Multimedia File System Paradigms
- 1 VCR Control Functions
- 2 Near Video on Demand
- 3 Near Video on Demand with VCR Functions
Let us continue our file systems' study by looking at multimedia file systems. These file systems use a different paradigm than traditional file systems. We will first review traditional file I/O, then turn our attention to how multimedia file servers are organized. To access a file, a process first issues an open system call. If this succeeds, the caller is given some kind of token, called a file descriptor in UNIX or a handle in Windows to be used in future calls. At that point the process can issue a read system call, providing the token, buffer address, and byte count as parameters. The operating system then returns the requested data in the buffer. Additional read calls can then be made until the process is finished, at which time it calls close to close the file and return its resources.

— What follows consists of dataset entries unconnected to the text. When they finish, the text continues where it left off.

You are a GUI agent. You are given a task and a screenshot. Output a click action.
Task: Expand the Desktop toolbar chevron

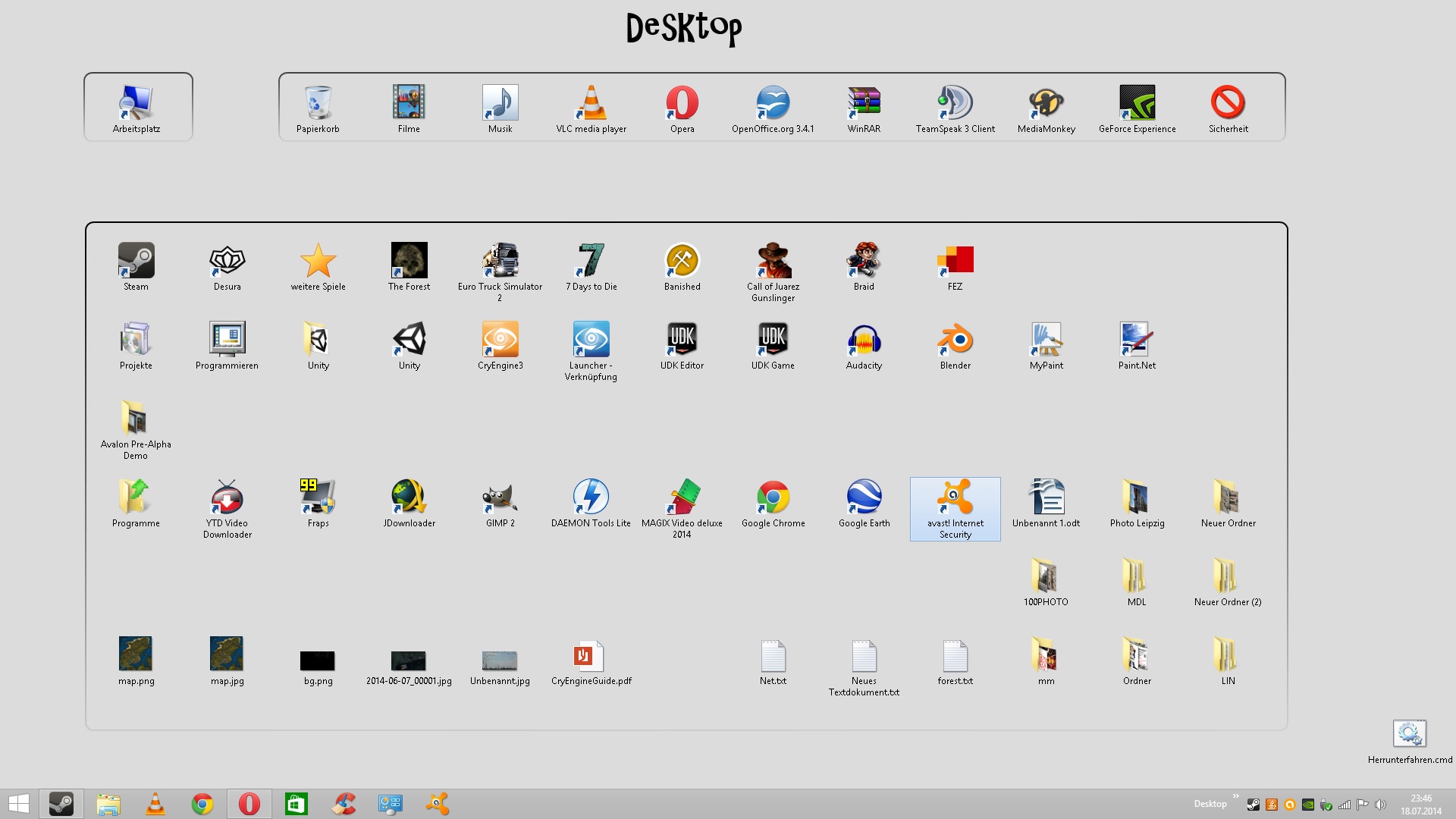[1235, 796]
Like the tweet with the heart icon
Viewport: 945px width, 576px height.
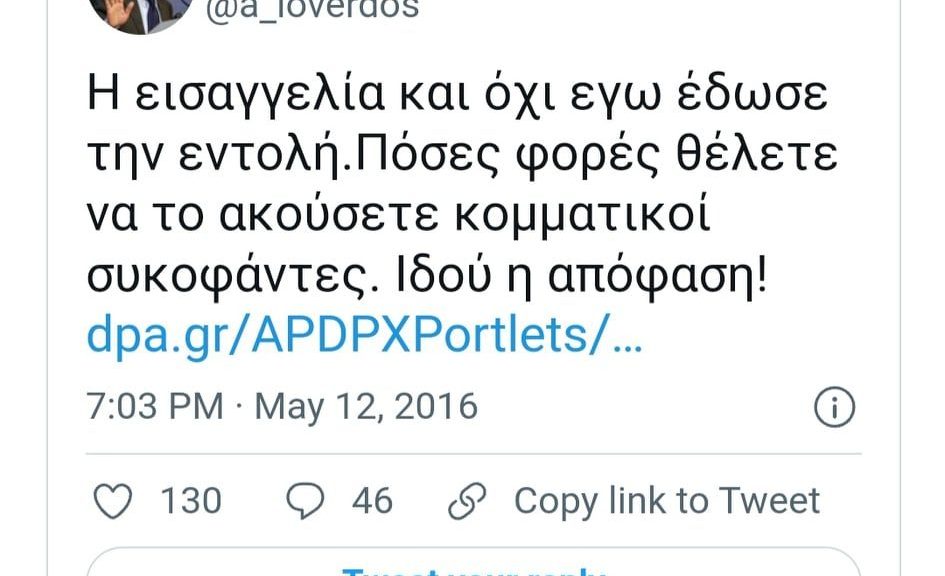coord(113,501)
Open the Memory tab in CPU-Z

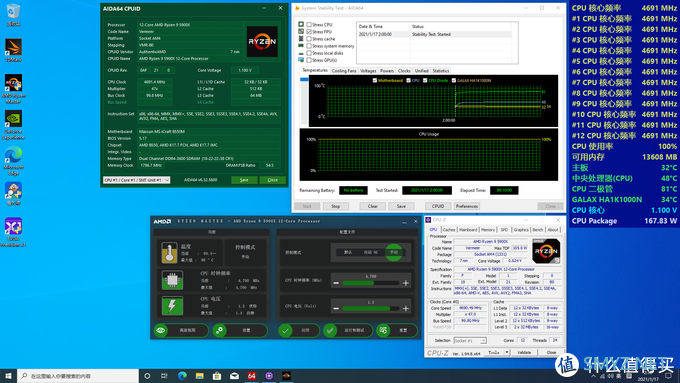(487, 229)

This model does not work well for multimedia on account of the need for real-time behavior. It works especially poorly for displaying multimedia files coming off a remote video server. One problem is that the user must make the read calls fairly precisely spaced in time. A second problem is that the video server must be able to supply the data blocks without delay, something that is difficult for it to do when the requests come in unplanned and no resources have been reserved in advance.

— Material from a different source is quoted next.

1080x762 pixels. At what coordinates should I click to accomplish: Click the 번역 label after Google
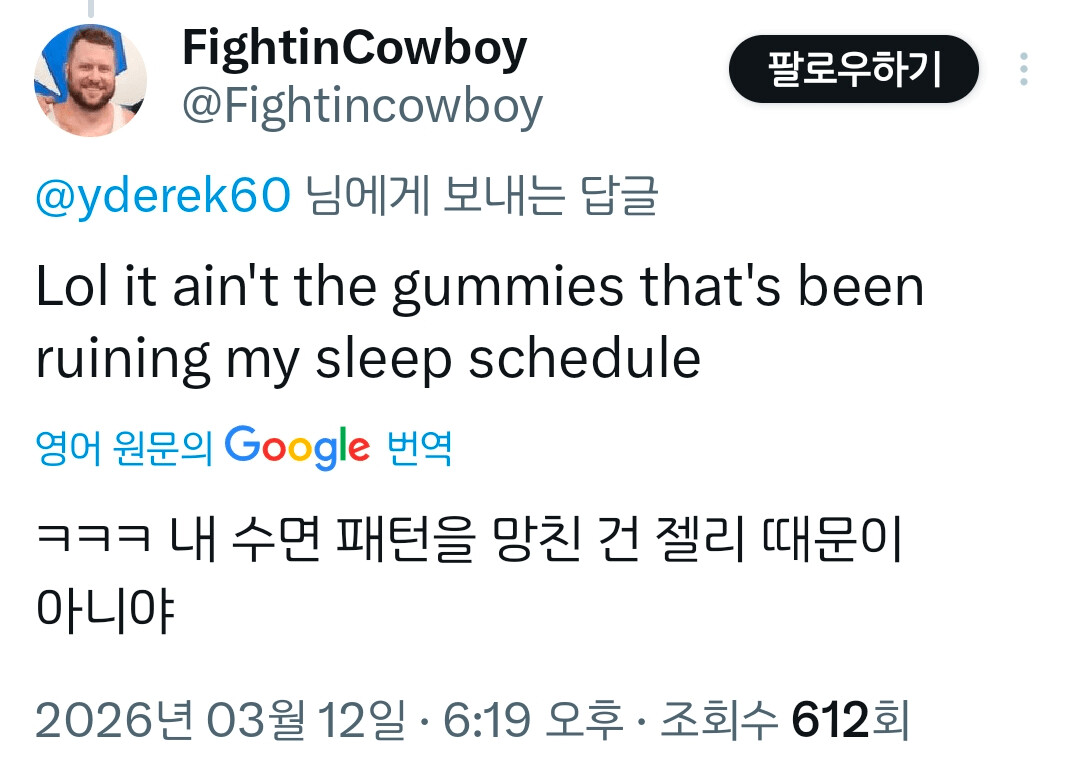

To solve these problems, a completely different paradigm is used by mul-timedia file servers: they act like VCRs (Video Cassette Recorders). To read a multimedia file, a user process issues a start system call, specifying the file to be read and various other parameters, for example, which audio and subtitle tracks to use. The video server then begins sending out frames at the required rate. It is up to the user to handle them at the rate they come in. If the user gets bored with the movie, the stop system call terminates the stream. File servers with this streaming model are often called push servers (because they push data at the user) and are contrasted with traditional pull servers where the user has to pull the data in one block at a time by repeatedly calling read to get one block after another. The difference between these two models is illustrated in Fig. 7-1.
Figure 7-1. (a) A pull server. (b) A push server.

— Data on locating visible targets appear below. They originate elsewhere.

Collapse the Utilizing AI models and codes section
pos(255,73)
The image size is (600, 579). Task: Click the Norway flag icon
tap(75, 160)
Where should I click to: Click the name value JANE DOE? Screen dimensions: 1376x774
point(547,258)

7.5.1 VCR Control Functions
Most video servers also implement standard VCR control functions, including pause, fast forward, and rewind. Pause is fairly straightforward. The user sends a message back to the video server that tells it to stop. All it has to do at that point is remember which frame goes out next. When the user tells the server to resume, it just continues from where it left off.
However, there is one complication here. To achieve acceptable performance, the server may reserve resources such as disk bandwidth and memory buffers for each outgoing stream. Continuing to tie these up while a movie is paused wastes resources, especially if the user is planning a trip to the kitchen to locate, microwave, cook, and eat a frozen pizza (especially an extra large). The resources can easily be released upon pausing, of course, but this introduces the danger that when the user tries to resume, they cannot be reacquired.
True rewind is actually easy, with no complications. All the server has to do is note that the next frame to be sent is 0. What could be easier? However, fast forward and fast backward (i.e., playing while rewinding) are much trickier. If it were not for compression, one way to go forward at 10x speed would be to just display every 10th frame. To go forward at 20x speed would require displaying every 20th frame. In fact, in the absence of compression, going forward or backward at any speed is easy. To run at k times normal speed, just display every k-th frame. To go backward at k times normal speed, do the same thing in the other direction. This approach works equally well for both pull servers and push servers.
Compression makes rapid motion either way more complicated. With a cam-corder DV tape, where each frame is compressed independently of all the others, it is possible to use this strategy, provided that the needed frame can be found quickly. Since each frame compresses by a different amount, depending on its content, each frame is a different size, so skipping ahead k frames in the file cannot be done by doing a numerical calculation. Furthermore, audio compression is done independently of video compression, so for each video frame displayed in high-speed mode, the correct audio frame must also be located (unless sound is turned off when running faster than normal). Thus fast forwarding a DV file requires an index that allows frames to be located quickly, but it is at least doable in theory.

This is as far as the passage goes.